* [与えられた文章]:
━━━━━━━━━━━━━━━━━━━━
コラム

社内ヘルプデスクとは? メリットや課題点、設置時のポイントを解説

ヘルプデスク

企業の成長や日常業務を支えるために、社内のITサポート体制はますます重要になっています。特に、従業員からの技術的な問い合わせやトラブル対応を一手に引き受ける「社内ヘルプデスク」は、効率的な業務運営に欠かせない存在です。今回は、社内ヘルプデスクとは何か、設置によるメリットやデメリット、さらに効果的な設置方法について詳しく解説します。

社内ヘルプデスクとは?

社内ヘルプデスクは、企業内の従業員から寄せられるIT機器やシステムに関する問い合わせに対応する業務です。パソコンやプリンター、社内システムのトラブルや操作に関するサポートを提供し、従業員がスムーズに業務を進められるよう支援します。一般的には、情報システム部門に設置され、IT環境の安定化や効率的な運用に貢献する役割を担っています。

まずは、社内ヘルプデスクの具体的な業務内容や社内SEとの違いについて詳しく見ていきましょう。

社内ヘルプデスクの業務内容

社内ヘルプデスクの主な業務は、従業員が日々の業務をスムーズに進められるようITサポートを提供することです。具体的には、パソコンやプリンター、ネットワーク機器、社内で使用される業務システムに関するトラブルが発生した際の解決にあたります。

トラブル対応以外では、新しいシステムやアプリケーションの操作サポートも重要な業務です。新たに導入されたシステムの設定や初期操作をサポートし、円滑な導入もサポートします。

また、システムやソフトウェアのアカウント管理やパスワードリセットなども行います。従業員がシステムにアクセスできない際のトラブルに迅速に対処することも、重要な役割です。

さらに、 ソフトウェアやハードウェアの管理と保守にも携わります。 社内で使用されるソフトウェアのライセンス管理や定期的なアップデートの実施、ハードウェアの故障時の対応や交換など、IT環境全体の運用を支えています。

社内ヘルプデスクと社内SEの違い

社内ヘルプデスクと社内SEは、どちらも社内のIT機器やシステムに関する業務を担当していますが、それぞれの役割には違いがあります。

社内SEは、企業全体のITインフラの設計や導入、管理、保守が主な業務 です。新しいシステムの導入や既存のシステムのアップデート、IT機器の導入・管理など、技術的な面での企業運営を支える業務を行います。ただし、従業員からの問い合わせに直接対応する窓口としての役割は、必ずしも社内SEが担うわけではありません。
━━━━━━━━━━━━━━━━━━━━
* [与えられたデータ]:
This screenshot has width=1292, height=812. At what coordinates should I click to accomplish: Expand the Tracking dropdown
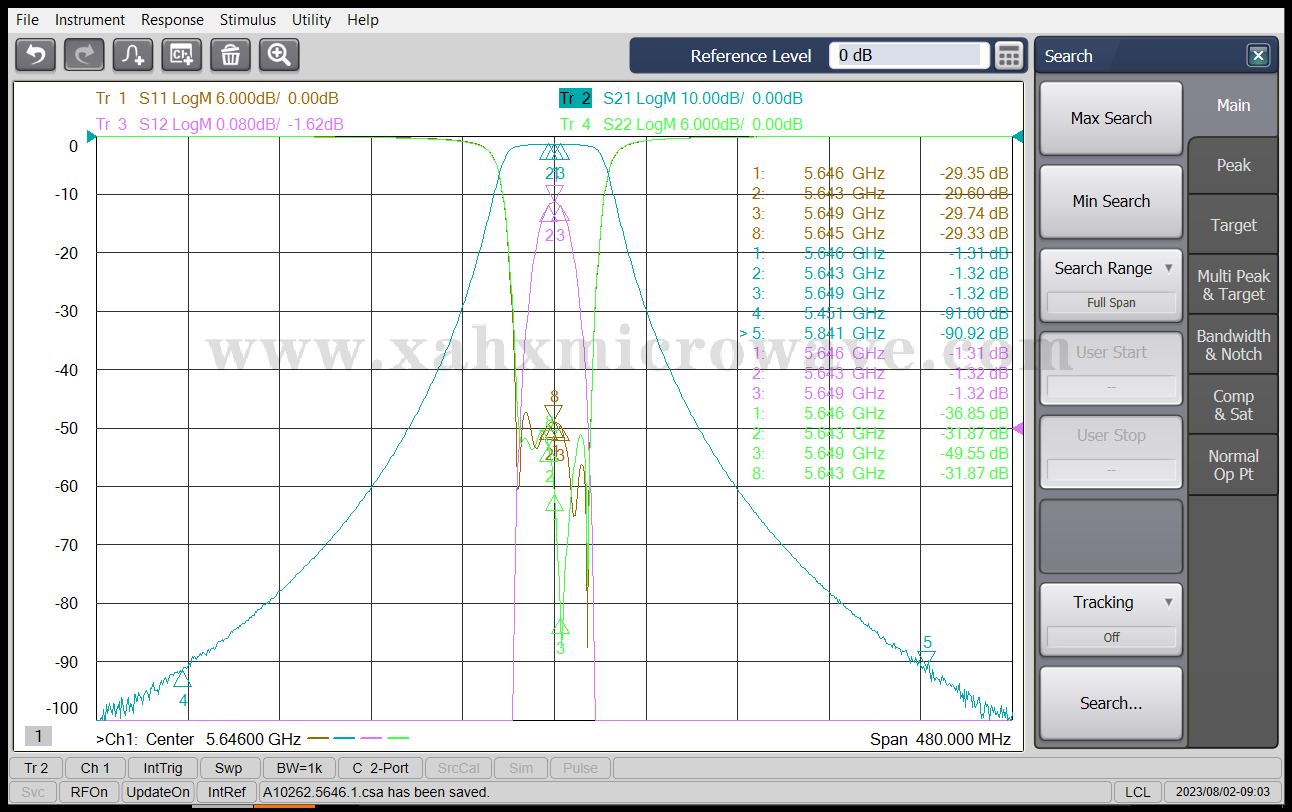[x=1111, y=603]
━━━━━━━━━━━━━━━━━━━━
* [取り組む問題]:
社内ヘルプデスクについての文章では、社内ヘルプデスクは一般的にどの部門に置かれると書かれていますか。

* [回答]:
情報システム部門です。